À quatre ans de la Coupe du monde 2030, que le Maroc coorganisera avec l’Espagne et le Portugal, le royaume vient de renforcer son dispositif juridique concernant les animaux errants. Une décision qui intervient alors que la gestion des chiens errants suscite des critiques internationales.
Le Maroc se dote d’un nouveau cadre légal pour la protection et la prise en charge des animaux errants. Promulguée le 10 août 2026 et entrée en vigueur le 14 août après sa publication au Bulletin officiel, la loi n°19.25 instaure un dispositif national destiné notamment à mieux encadrer la gestion des chiens et chats errants.
Le texte prévoit la création et la gestion de centres d’accueil, un système de déclaration des animaux ainsi qu’une base de données nationale. Il vise également à mieux répartir les responsabilités entre les différentes autorités et à renforcer la prévention des risques sanitaires liés aux animaux errants.

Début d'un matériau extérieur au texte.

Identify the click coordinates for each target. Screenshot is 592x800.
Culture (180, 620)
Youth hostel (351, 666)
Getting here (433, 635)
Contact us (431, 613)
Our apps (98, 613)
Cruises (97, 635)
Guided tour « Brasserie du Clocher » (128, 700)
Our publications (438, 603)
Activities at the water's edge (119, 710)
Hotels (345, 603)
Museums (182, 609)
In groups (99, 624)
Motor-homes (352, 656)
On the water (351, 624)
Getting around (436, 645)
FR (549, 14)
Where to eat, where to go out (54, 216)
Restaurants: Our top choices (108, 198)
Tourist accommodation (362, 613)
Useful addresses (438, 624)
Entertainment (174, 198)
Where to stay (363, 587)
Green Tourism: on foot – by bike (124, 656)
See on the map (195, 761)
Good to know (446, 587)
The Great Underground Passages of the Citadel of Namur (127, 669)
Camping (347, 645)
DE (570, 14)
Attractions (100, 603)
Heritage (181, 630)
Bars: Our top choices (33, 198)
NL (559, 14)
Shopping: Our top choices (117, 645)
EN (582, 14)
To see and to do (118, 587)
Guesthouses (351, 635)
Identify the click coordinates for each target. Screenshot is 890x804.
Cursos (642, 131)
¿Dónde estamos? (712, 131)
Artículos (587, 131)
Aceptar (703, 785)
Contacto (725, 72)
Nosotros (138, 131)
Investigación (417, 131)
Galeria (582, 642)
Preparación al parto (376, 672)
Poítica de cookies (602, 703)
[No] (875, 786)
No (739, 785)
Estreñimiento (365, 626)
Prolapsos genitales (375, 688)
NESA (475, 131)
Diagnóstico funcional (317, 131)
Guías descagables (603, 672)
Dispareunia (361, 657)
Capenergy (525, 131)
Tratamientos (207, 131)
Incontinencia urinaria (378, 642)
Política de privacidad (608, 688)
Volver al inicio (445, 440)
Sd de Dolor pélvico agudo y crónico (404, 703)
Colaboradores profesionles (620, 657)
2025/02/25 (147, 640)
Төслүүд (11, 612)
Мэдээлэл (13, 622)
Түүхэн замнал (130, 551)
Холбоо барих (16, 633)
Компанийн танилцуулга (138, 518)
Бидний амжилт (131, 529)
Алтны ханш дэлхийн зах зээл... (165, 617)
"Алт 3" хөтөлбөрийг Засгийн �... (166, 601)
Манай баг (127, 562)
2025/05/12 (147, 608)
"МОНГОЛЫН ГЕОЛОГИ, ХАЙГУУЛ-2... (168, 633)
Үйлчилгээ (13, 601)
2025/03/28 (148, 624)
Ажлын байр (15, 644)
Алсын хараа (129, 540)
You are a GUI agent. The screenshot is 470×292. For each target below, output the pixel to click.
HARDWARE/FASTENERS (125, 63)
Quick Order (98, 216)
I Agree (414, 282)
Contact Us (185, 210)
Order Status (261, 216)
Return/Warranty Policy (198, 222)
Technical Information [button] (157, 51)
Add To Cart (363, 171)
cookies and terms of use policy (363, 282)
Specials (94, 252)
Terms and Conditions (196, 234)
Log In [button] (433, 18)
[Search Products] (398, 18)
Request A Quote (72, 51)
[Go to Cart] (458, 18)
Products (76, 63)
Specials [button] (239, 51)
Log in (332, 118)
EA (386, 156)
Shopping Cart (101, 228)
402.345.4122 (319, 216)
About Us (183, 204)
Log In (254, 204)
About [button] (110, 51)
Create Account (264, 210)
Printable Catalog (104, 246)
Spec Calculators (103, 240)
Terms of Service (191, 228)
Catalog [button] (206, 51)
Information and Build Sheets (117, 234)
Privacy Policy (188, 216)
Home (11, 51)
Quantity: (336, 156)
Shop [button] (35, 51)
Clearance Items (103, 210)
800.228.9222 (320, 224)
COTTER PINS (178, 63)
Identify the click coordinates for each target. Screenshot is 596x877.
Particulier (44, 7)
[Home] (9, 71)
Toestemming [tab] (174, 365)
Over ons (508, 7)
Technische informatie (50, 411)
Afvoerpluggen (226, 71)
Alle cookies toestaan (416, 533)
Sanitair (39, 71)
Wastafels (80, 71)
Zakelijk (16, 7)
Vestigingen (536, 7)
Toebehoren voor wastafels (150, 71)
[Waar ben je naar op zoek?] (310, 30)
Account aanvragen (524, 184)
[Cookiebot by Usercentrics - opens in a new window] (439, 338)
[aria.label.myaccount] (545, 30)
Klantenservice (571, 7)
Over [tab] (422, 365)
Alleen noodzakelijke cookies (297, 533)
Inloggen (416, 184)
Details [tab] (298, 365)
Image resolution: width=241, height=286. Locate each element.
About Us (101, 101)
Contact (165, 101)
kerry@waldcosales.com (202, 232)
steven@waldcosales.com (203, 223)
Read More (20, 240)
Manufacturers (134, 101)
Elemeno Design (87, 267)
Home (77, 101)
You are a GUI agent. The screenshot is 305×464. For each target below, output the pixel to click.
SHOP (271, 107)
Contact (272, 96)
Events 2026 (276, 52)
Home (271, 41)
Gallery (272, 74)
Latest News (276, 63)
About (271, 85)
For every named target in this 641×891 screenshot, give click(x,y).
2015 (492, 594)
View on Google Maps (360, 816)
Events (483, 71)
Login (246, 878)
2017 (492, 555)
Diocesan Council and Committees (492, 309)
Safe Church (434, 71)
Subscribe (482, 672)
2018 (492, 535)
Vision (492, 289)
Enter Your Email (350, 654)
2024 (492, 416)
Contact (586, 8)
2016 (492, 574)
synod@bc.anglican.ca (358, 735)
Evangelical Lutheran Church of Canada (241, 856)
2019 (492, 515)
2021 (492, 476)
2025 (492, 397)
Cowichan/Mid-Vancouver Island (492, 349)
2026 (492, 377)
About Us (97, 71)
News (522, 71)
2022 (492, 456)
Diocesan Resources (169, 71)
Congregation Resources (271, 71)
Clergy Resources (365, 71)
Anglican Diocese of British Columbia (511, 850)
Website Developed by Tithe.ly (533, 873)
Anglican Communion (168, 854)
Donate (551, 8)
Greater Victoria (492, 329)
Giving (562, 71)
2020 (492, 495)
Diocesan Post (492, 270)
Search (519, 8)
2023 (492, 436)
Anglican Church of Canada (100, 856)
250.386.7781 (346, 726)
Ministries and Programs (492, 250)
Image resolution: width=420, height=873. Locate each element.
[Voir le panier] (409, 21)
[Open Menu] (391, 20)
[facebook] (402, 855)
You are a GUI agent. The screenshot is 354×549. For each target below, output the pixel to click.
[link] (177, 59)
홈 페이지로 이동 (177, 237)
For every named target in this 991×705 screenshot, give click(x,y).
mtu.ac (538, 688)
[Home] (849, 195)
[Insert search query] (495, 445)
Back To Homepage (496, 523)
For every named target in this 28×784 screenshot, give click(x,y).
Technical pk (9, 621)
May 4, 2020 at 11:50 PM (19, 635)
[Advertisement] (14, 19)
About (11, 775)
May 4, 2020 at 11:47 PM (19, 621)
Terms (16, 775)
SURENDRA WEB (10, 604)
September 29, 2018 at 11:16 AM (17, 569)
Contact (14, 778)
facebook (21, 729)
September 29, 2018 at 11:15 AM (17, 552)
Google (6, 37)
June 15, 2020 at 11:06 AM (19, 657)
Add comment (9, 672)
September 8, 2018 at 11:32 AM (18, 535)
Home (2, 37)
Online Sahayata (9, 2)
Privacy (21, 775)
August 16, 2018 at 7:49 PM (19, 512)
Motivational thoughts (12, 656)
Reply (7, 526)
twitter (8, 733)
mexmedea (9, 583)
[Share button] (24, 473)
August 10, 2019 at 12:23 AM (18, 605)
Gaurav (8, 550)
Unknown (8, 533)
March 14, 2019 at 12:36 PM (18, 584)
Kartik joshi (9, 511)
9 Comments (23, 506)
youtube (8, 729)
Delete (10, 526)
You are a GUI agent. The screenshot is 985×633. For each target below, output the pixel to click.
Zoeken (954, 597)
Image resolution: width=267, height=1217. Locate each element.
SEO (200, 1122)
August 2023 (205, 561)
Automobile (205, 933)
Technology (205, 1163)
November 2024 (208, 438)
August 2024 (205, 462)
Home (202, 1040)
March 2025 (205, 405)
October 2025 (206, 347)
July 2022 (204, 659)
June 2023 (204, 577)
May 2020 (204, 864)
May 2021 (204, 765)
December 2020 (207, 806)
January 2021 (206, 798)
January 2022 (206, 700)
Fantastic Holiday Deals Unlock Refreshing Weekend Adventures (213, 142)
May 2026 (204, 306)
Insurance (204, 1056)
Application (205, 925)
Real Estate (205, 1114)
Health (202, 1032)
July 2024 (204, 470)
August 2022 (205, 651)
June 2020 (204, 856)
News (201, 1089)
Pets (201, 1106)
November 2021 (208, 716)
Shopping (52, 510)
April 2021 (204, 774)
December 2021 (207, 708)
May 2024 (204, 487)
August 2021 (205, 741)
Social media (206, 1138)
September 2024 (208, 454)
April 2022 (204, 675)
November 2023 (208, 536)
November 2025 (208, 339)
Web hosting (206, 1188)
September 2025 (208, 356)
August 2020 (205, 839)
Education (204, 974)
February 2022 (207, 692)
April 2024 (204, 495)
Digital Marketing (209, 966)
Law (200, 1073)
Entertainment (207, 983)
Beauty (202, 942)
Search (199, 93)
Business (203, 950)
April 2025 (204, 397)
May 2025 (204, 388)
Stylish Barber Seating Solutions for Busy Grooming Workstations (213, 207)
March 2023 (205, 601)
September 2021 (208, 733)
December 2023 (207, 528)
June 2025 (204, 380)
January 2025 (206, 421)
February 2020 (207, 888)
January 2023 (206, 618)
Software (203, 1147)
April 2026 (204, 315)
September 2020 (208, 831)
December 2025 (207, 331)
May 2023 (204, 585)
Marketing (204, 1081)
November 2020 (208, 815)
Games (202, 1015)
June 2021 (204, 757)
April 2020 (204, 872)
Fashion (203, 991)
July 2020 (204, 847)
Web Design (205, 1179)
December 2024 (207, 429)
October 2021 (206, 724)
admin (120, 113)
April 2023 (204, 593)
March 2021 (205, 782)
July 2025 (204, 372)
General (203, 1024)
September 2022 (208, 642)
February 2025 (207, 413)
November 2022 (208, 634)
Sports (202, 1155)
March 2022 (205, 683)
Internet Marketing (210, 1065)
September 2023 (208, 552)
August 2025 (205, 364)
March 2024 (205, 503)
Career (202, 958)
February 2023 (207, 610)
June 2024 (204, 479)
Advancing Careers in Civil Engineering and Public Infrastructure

L’entrée en vigueur de cette législation intervient dans un contexte particulièrement sensible pour le Maroc. Le pays prépare la Coupe du monde 2030 aux côtés de l’Espagne et du Portugal, une édition historique qui sera organisée entre l’Europe et l’Afrique.
Or, la question des chiens errants est devenue un sujet régulièrement associé aux préparatifs marocains du tournoi. Des médias étrangers et des organisations de protection animale ont accusé les autorités marocaines d’avoir recours à des campagnes d’abattage pour réduire la présence des chiens dans les rues avant l’arrivée des supporters et visiteurs internationaux.
Face à ces critiques, les autorités marocaines défendent une approche reposant notamment sur la protection, la stérilisation, la vaccination et la prise en charge des animaux.
La nouvelle loi entend ainsi répondre à une problématique qui dépasse désormais les frontières du royaume. Son adoption constitue une étape importante, mais son efficacité dépendra surtout de son application sur le terrain.
Le Maroc devra notamment développer les capacités d’accueil, renforcer les opérations de stérilisation et assurer un financement suffisant des structures spécialisées. L’implication des collectivités territoriales sera également déterminante pour garantir une gestion cohérente sur l’ensemble du territoire.
À l’approche du Mondial 2030, cette question prend une dimension supplémentaire. En coorganisant la compétition avec l’Espagne et le Portugal, le Maroc sera exposé pendant plusieurs semaines au regard de millions de visiteurs et de téléspectateurs à travers le monde.
La manière dont le royaume traitera la question des animaux errants participera donc aussi à son image internationale. Pour Rabat, l’enjeu sera désormais de transformer ce nouveau cadre juridique en résultats concrets et de démontrer que les exigences liées à l’organisation du Mondial 2030 peuvent aller de pair avec une politique durable de protection animale.